Could the records below be restated word for word, without a single picture?

[[ Records supplied, beginning ]]

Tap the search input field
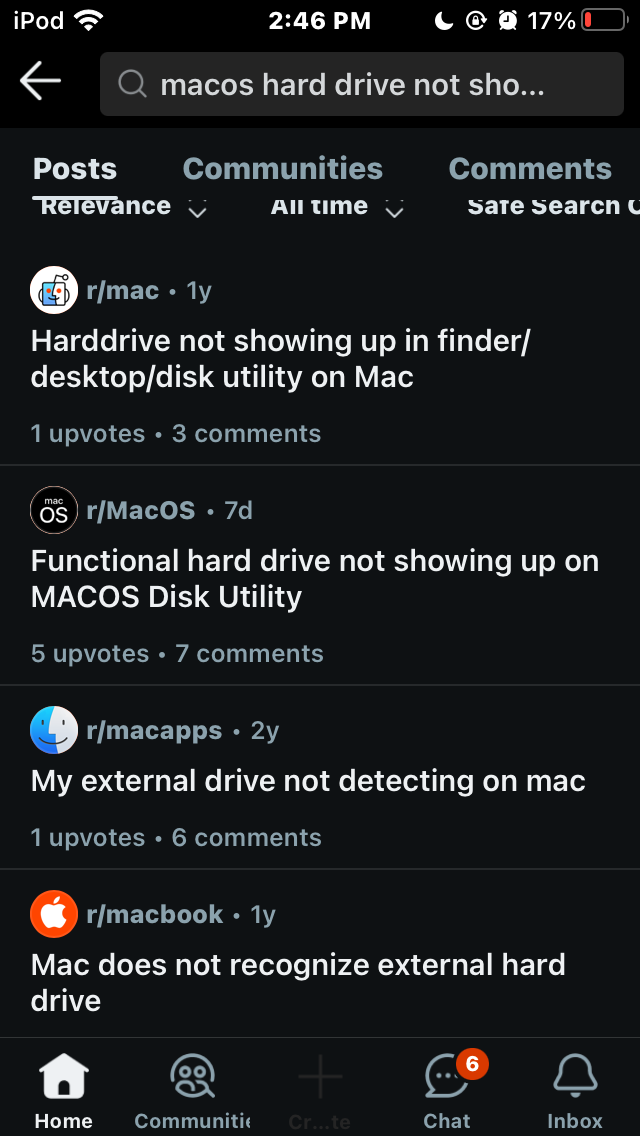380,85
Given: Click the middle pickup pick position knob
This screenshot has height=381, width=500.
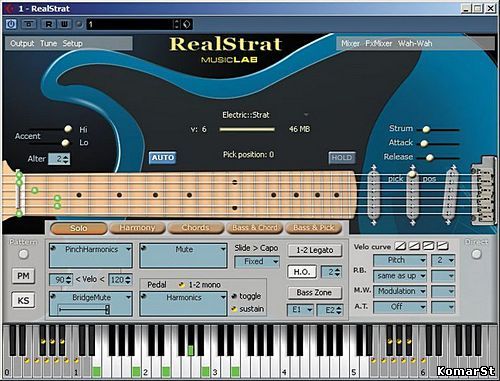Looking at the screenshot, I should 412,174.
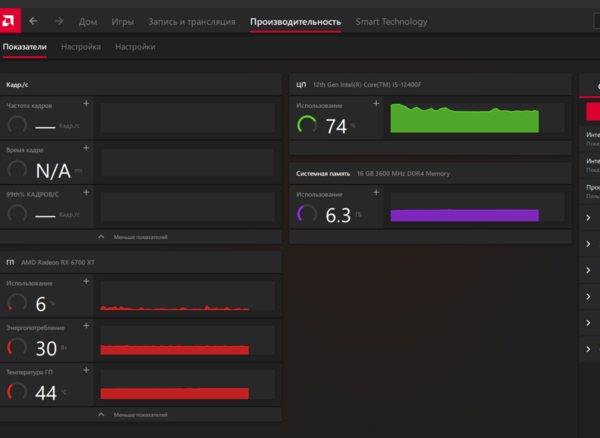Click plus icon for 99th% КАДРОВ/С
The height and width of the screenshot is (438, 600).
85,193
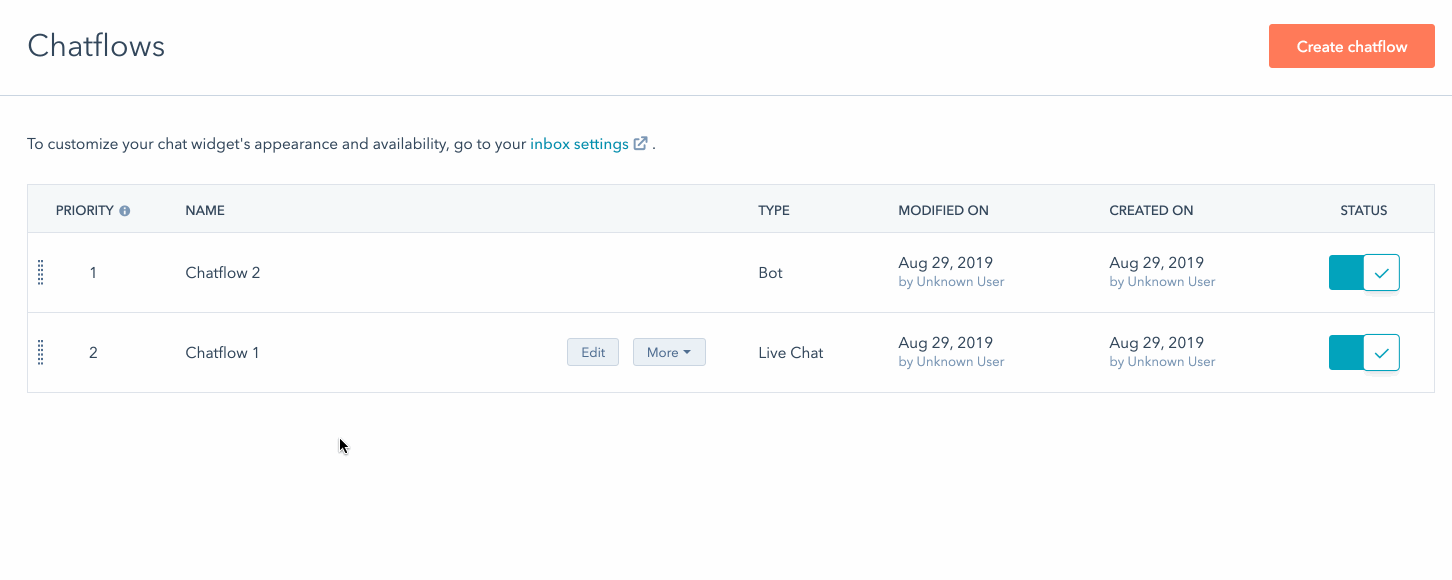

[[ Records supplied, end ]]

▶ _Response to this task_
Tap the search input field
380,85
Given: Click the middle pickup pick position knob
This screenshot has height=381, width=500.
Looking at the screenshot, I should 412,174.
Click plus icon for 99th% КАДРОВ/С
The height and width of the screenshot is (438, 600).
85,193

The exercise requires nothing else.